- [What is needed]: Once the pictures are set aside, transcribe the remaining data exactly.

------ Dataset excerpts

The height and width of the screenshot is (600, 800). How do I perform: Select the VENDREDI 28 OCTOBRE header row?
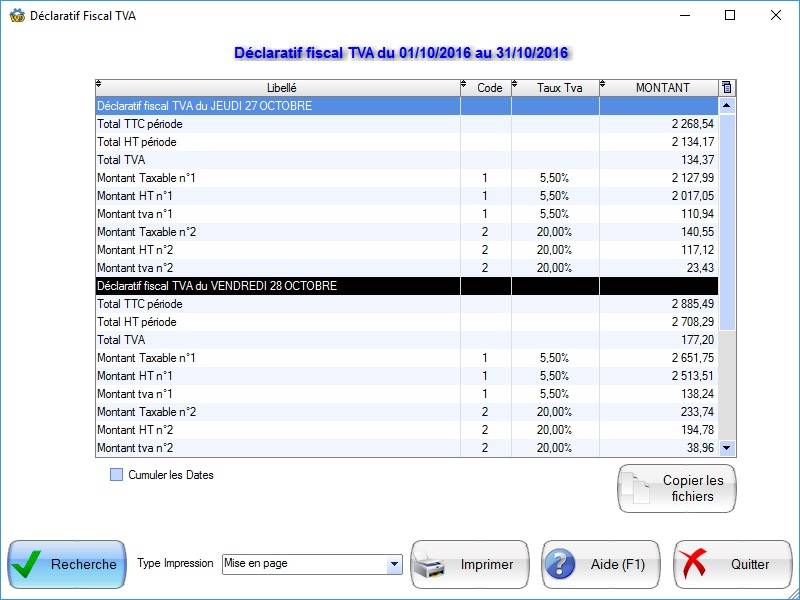point(277,286)
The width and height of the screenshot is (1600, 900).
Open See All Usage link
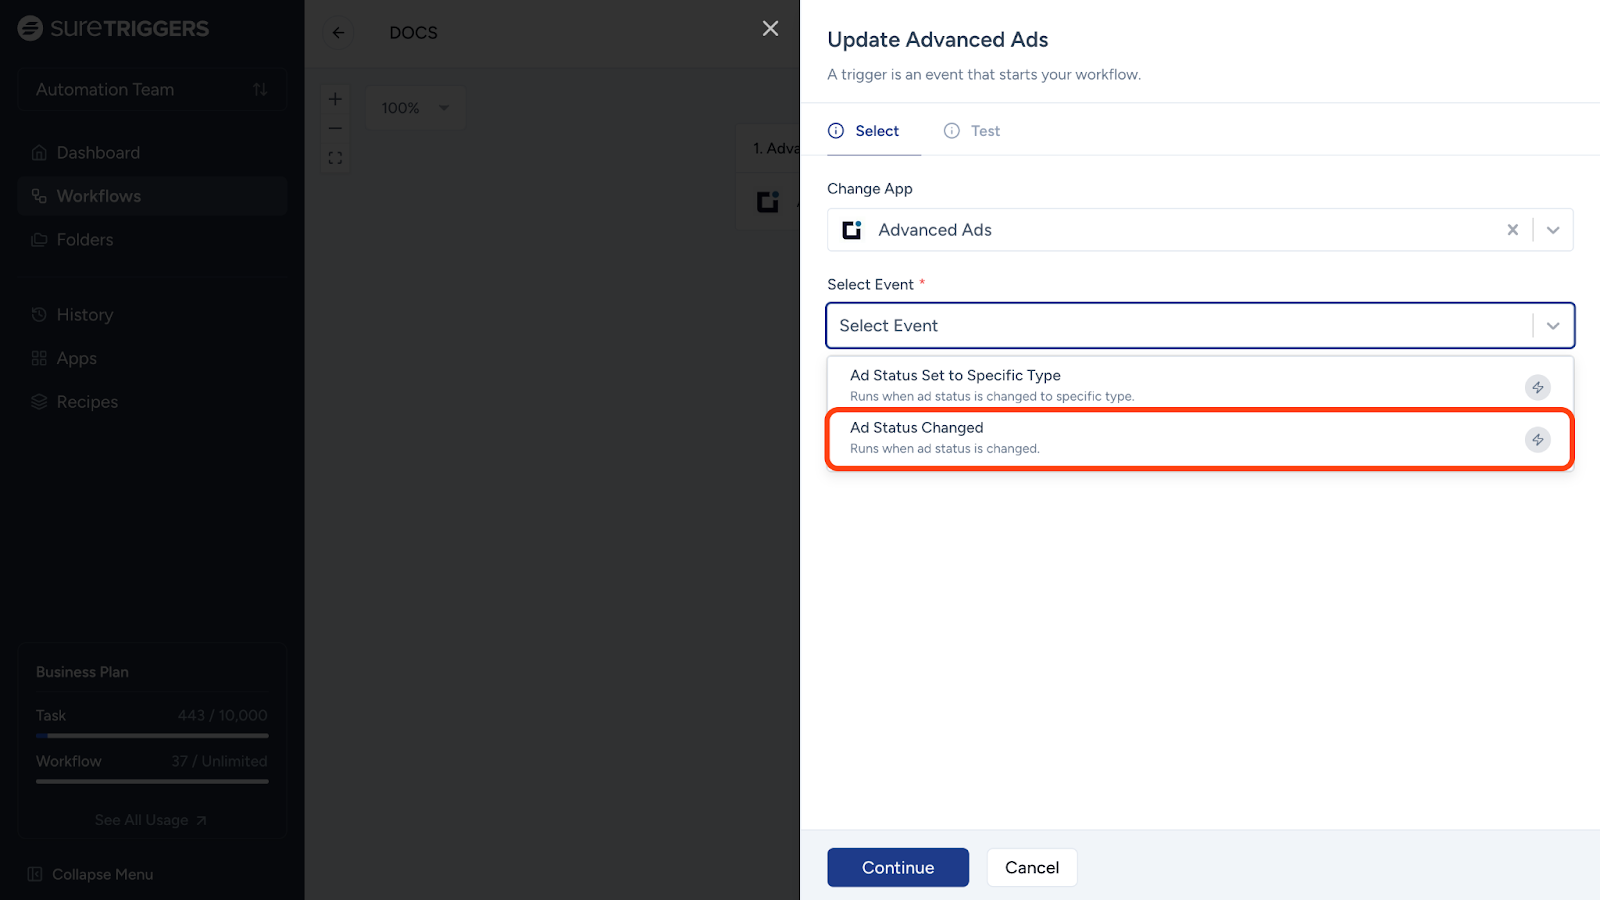[150, 820]
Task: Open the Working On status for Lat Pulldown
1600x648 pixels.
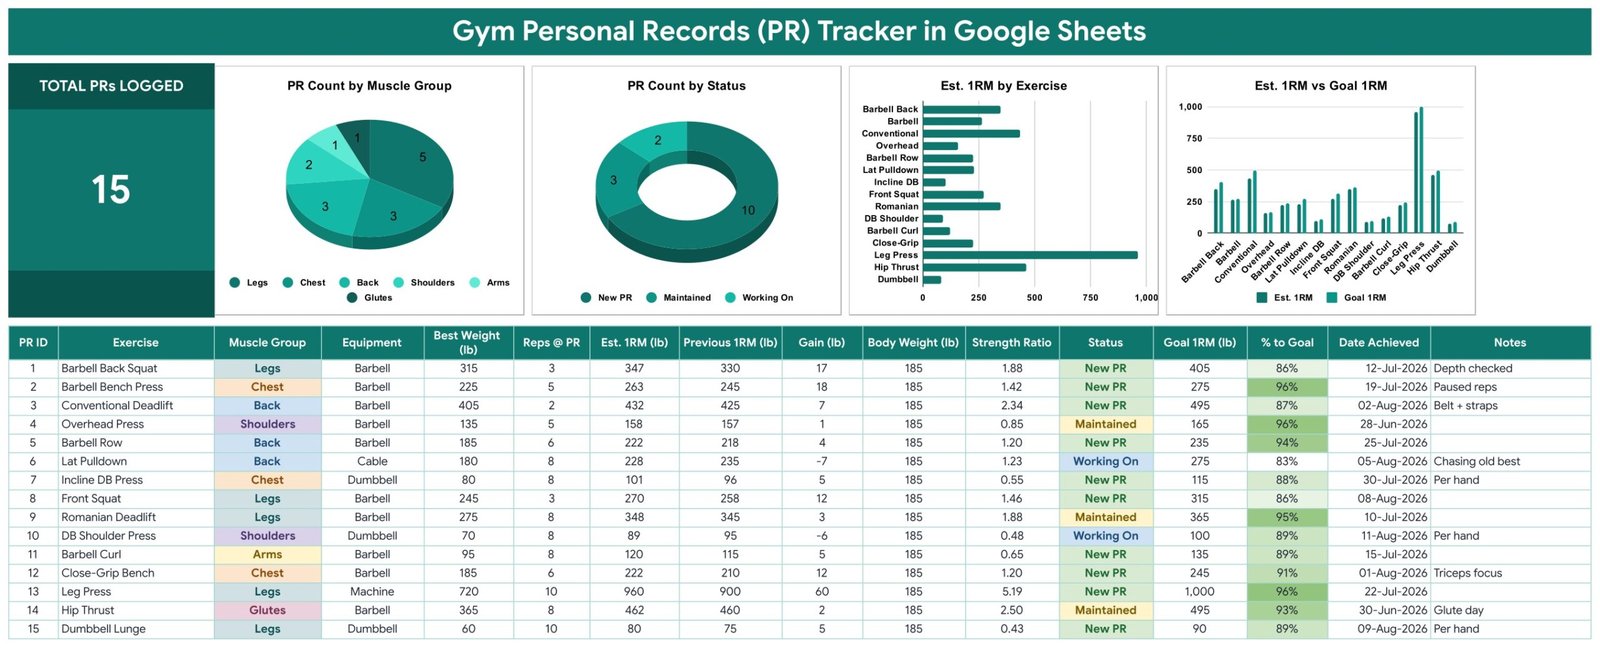Action: [1105, 462]
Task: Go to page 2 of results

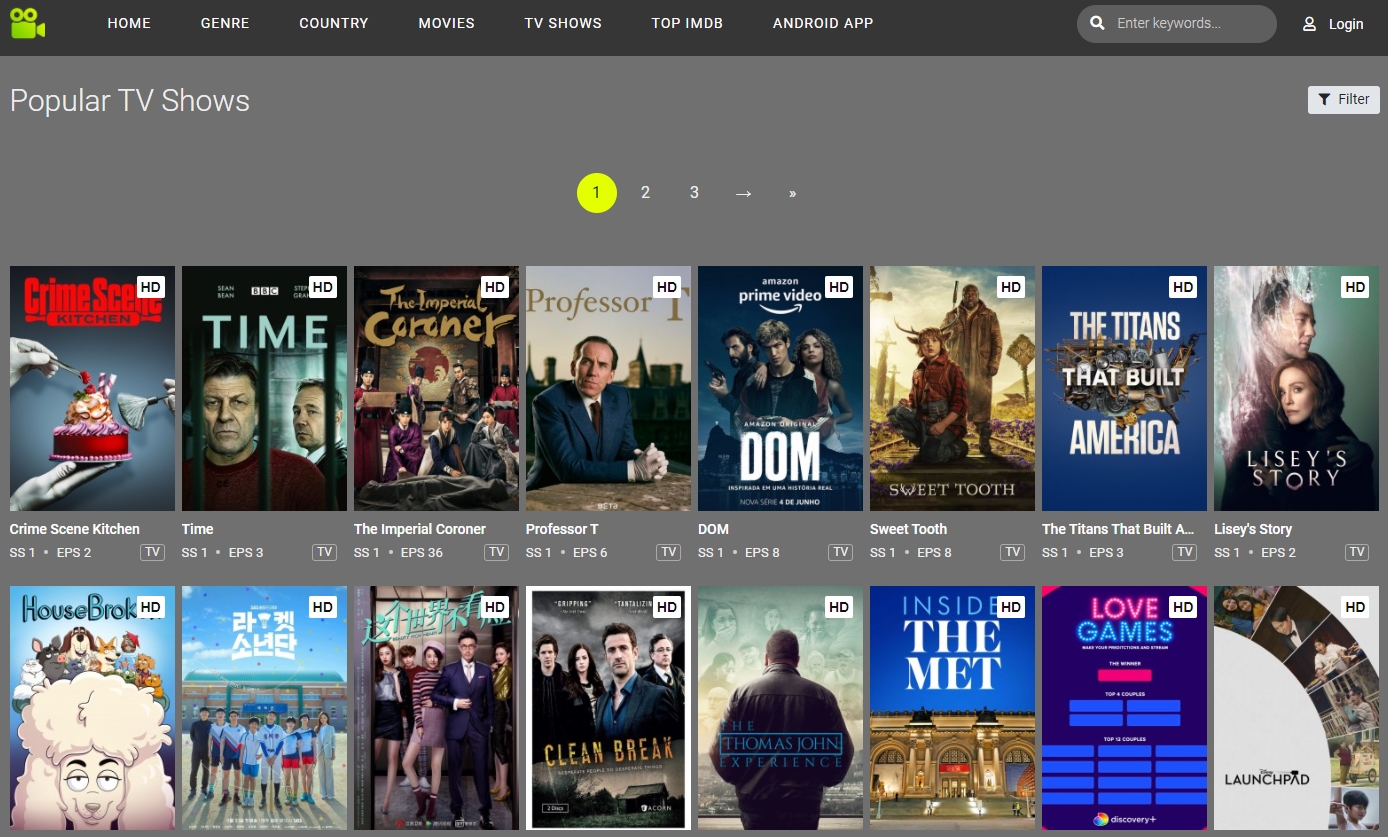Action: [x=645, y=193]
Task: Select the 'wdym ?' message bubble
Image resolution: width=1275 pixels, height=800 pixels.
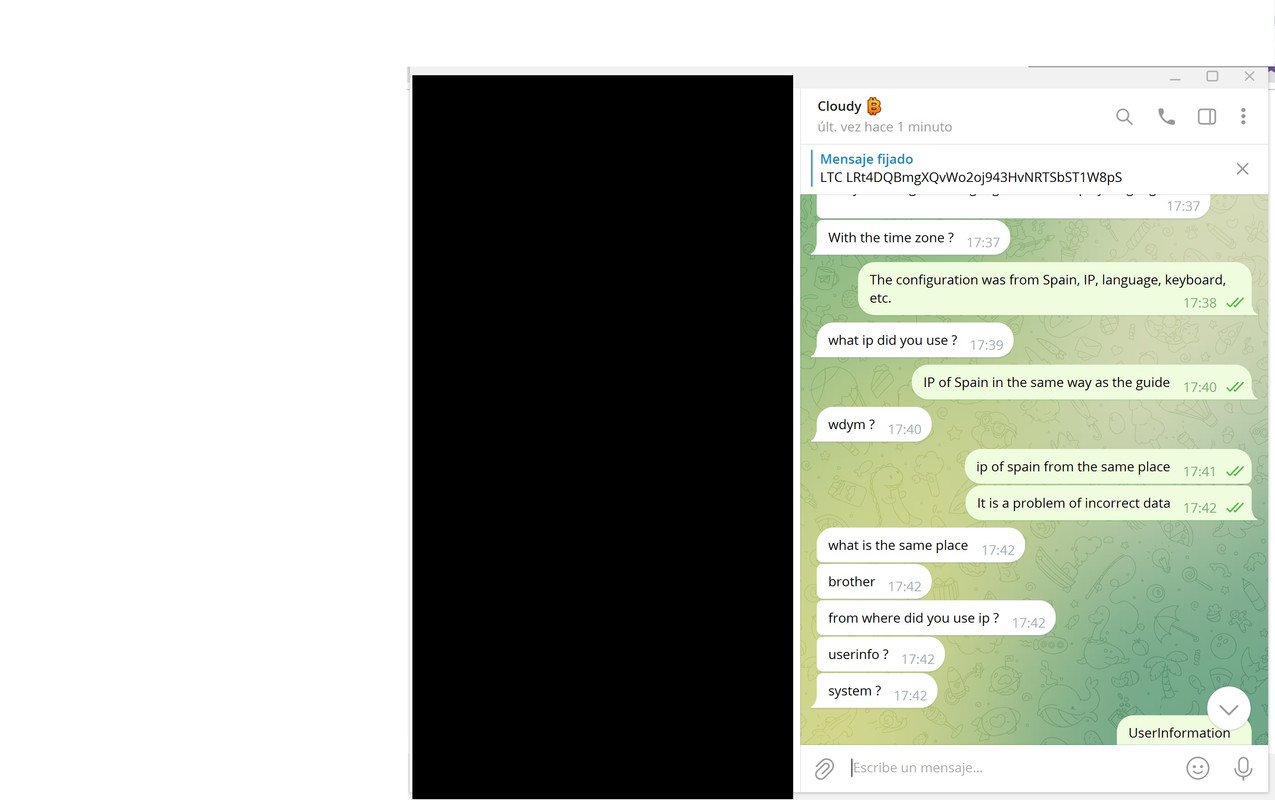Action: (873, 425)
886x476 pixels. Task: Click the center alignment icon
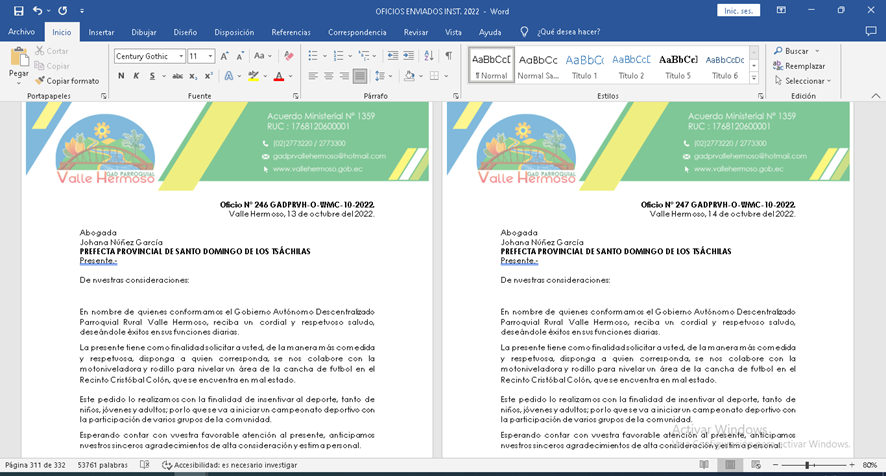pyautogui.click(x=328, y=76)
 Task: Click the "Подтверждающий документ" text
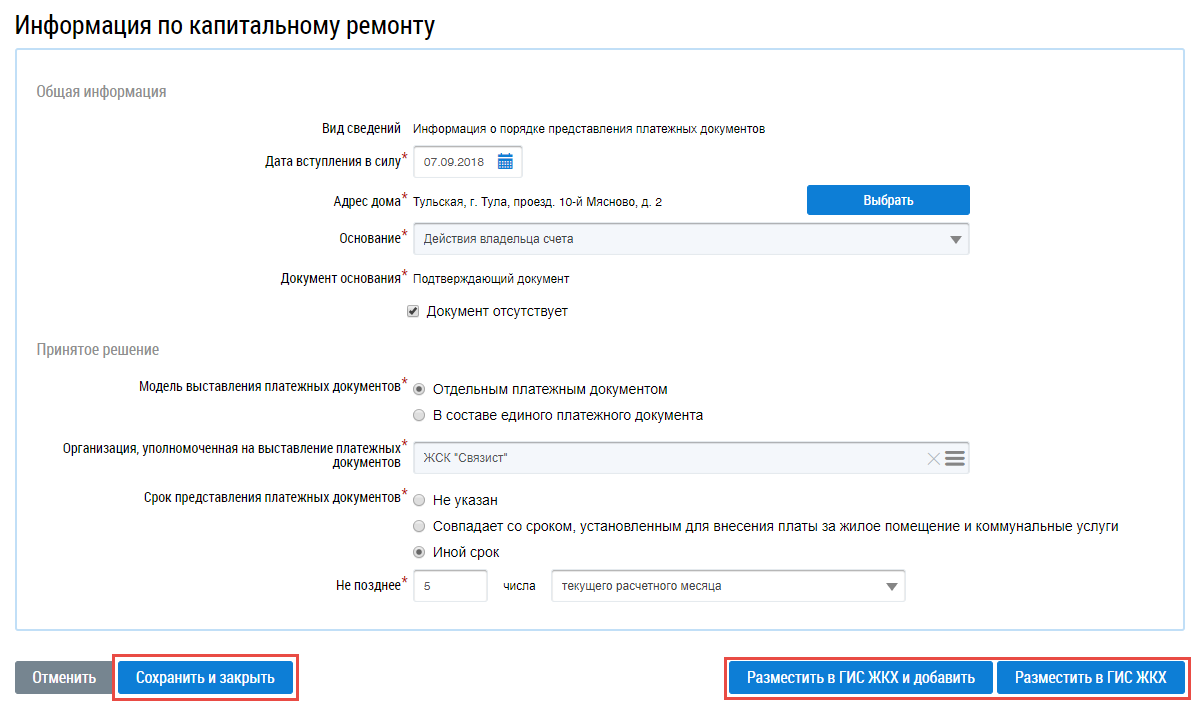coord(490,279)
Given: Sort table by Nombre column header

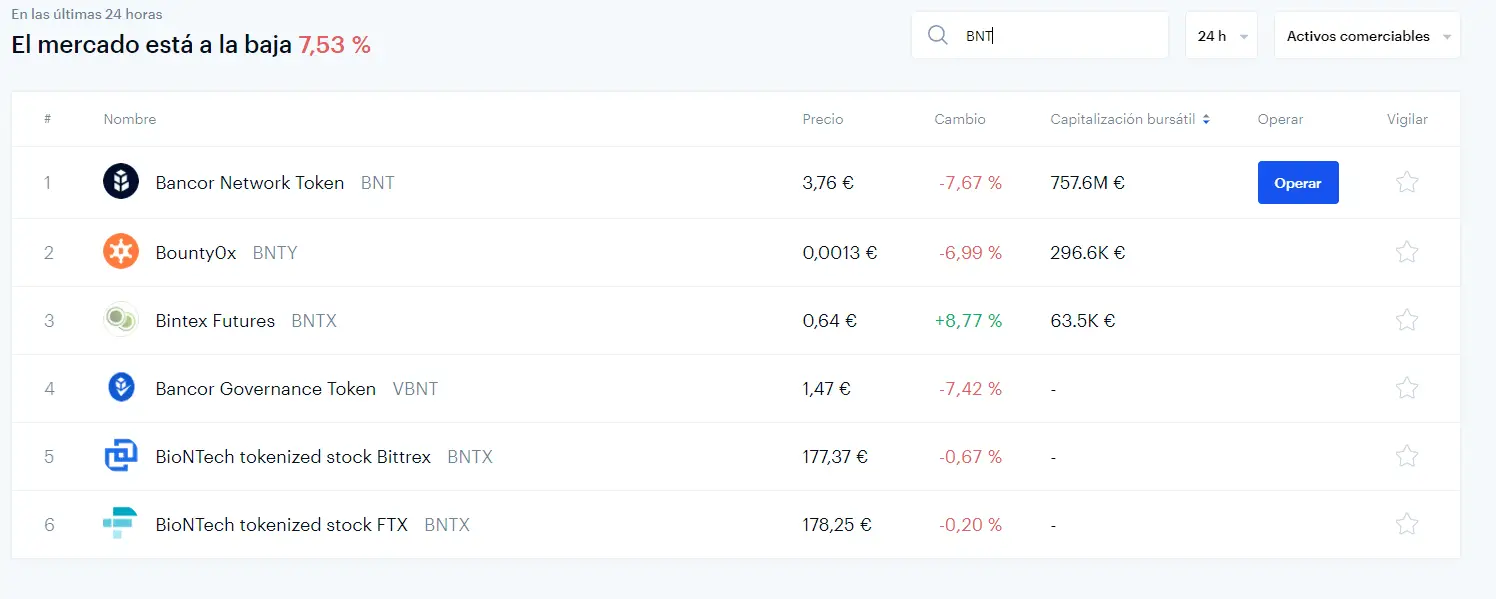Looking at the screenshot, I should pos(130,120).
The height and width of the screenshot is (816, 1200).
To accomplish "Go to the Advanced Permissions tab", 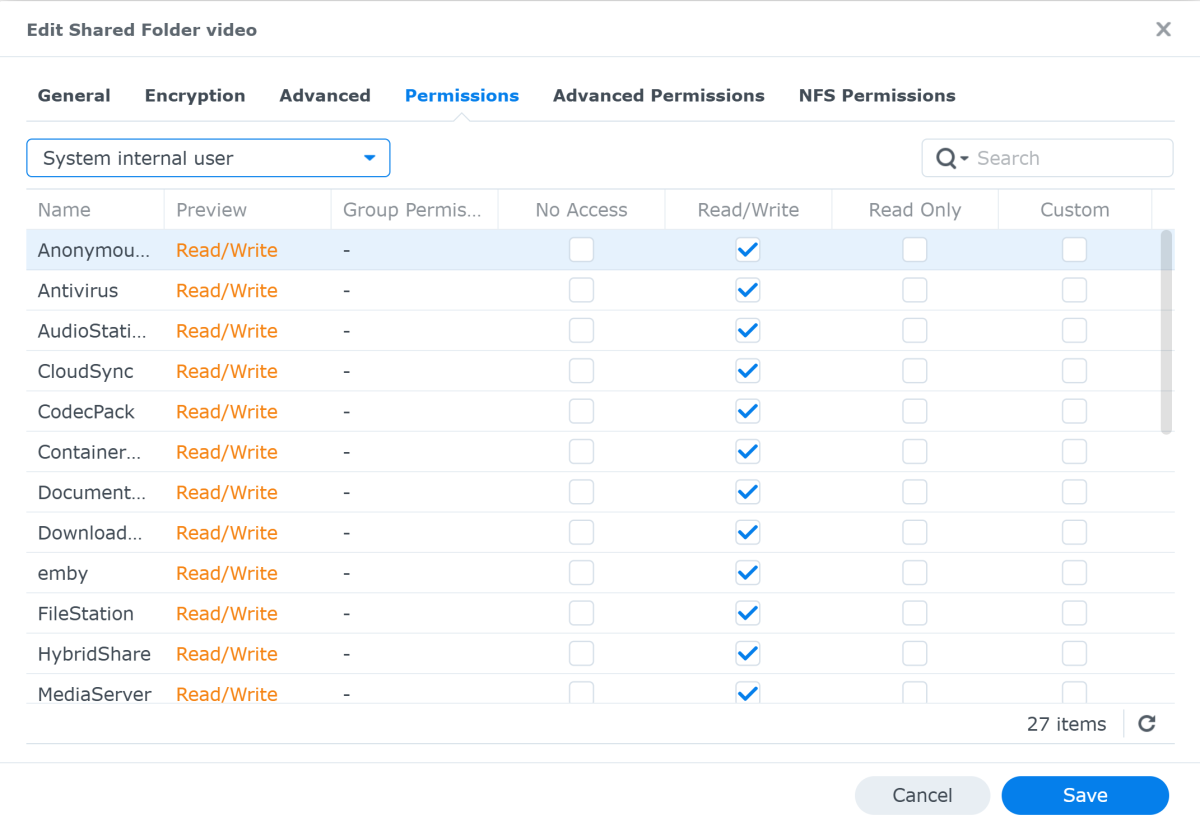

------------

- [Task answer]:
The height and width of the screenshot is (600, 800). How do I perform: Select the VENDREDI 28 OCTOBRE header row?
point(277,286)
The width and height of the screenshot is (1600, 900).
Open See All Usage link
[150, 820]
Task: Open the Working On status for Lat Pulldown
1600x648 pixels.
Action: [1105, 462]
Task: Go to page 2 of results

Action: [x=645, y=193]
Task: Select the 'wdym ?' message bubble
Image resolution: width=1275 pixels, height=800 pixels.
Action: (873, 425)
886x476 pixels. Task: Click the center alignment icon
pyautogui.click(x=328, y=76)
 Task: Click the "Подтверждающий документ" text
coord(490,279)
Given: Sort table by Nombre column header

Looking at the screenshot, I should pos(130,120).
The height and width of the screenshot is (816, 1200).
To accomplish "Go to the Advanced Permissions tab", 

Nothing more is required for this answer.